A new study finds that though Pfizer and BioNTech SARS-CoV-2's vaccine was less effective at preventing Omicron variant-fueled infections among children, it did prevent severe disease, the Wall Street Journal reports.
The study, from the US Centers for Disease Control and Prevention COVID-19 Emergency Response Team, examined urgent care visit and hospitalization rates of vaccinated and unvaccinated children between the ages of 5 and 17 with COVID-19 during the Delta and Omicron waves as well as prior to the Delta variant wave. As they report in the Morbidity and Mortality Weekly Report, the researchers found two doses of the vaccine reduced the risk of infection by 51 percent among 5-to-11-year olds and by 45 percent among 12-to-17-year olds during the Omicron wave. It, meanwhile, reduced the risk of hospitalization by 74 percent and 92 percent, respectively.

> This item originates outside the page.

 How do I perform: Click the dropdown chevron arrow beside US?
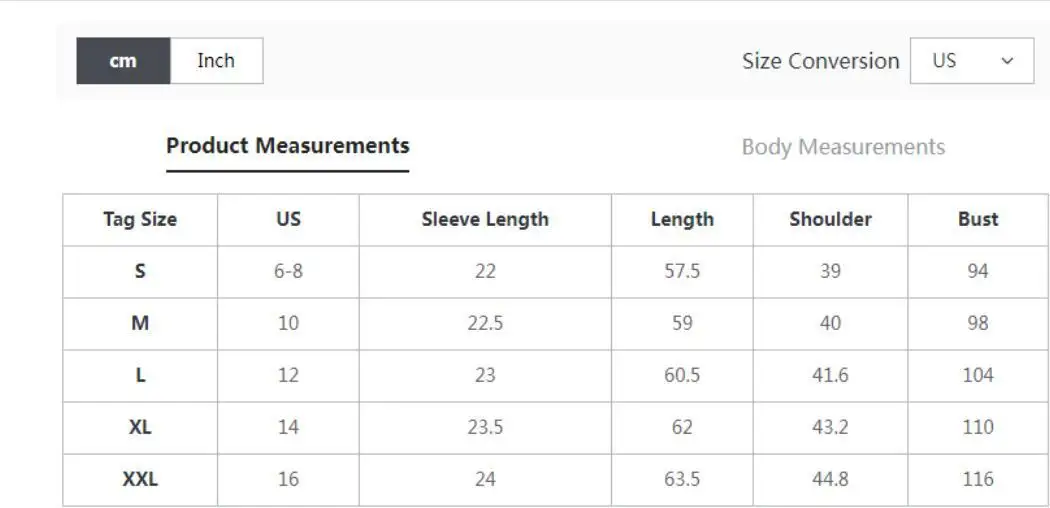pyautogui.click(x=1007, y=61)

Earlier this week, a study from New York State health officials also reported a drop in vaccine efficacy among 5-to-11-year olds, as compared to both adolescents and adults.
"The two papers do confirm that there's a pretty rapid loss of protection," Tufts University's Cody Meissner, who is in on a Food and Drug Administration vaccine advisory panel, tells the Journal, noting, though, that CDC study sample size was small.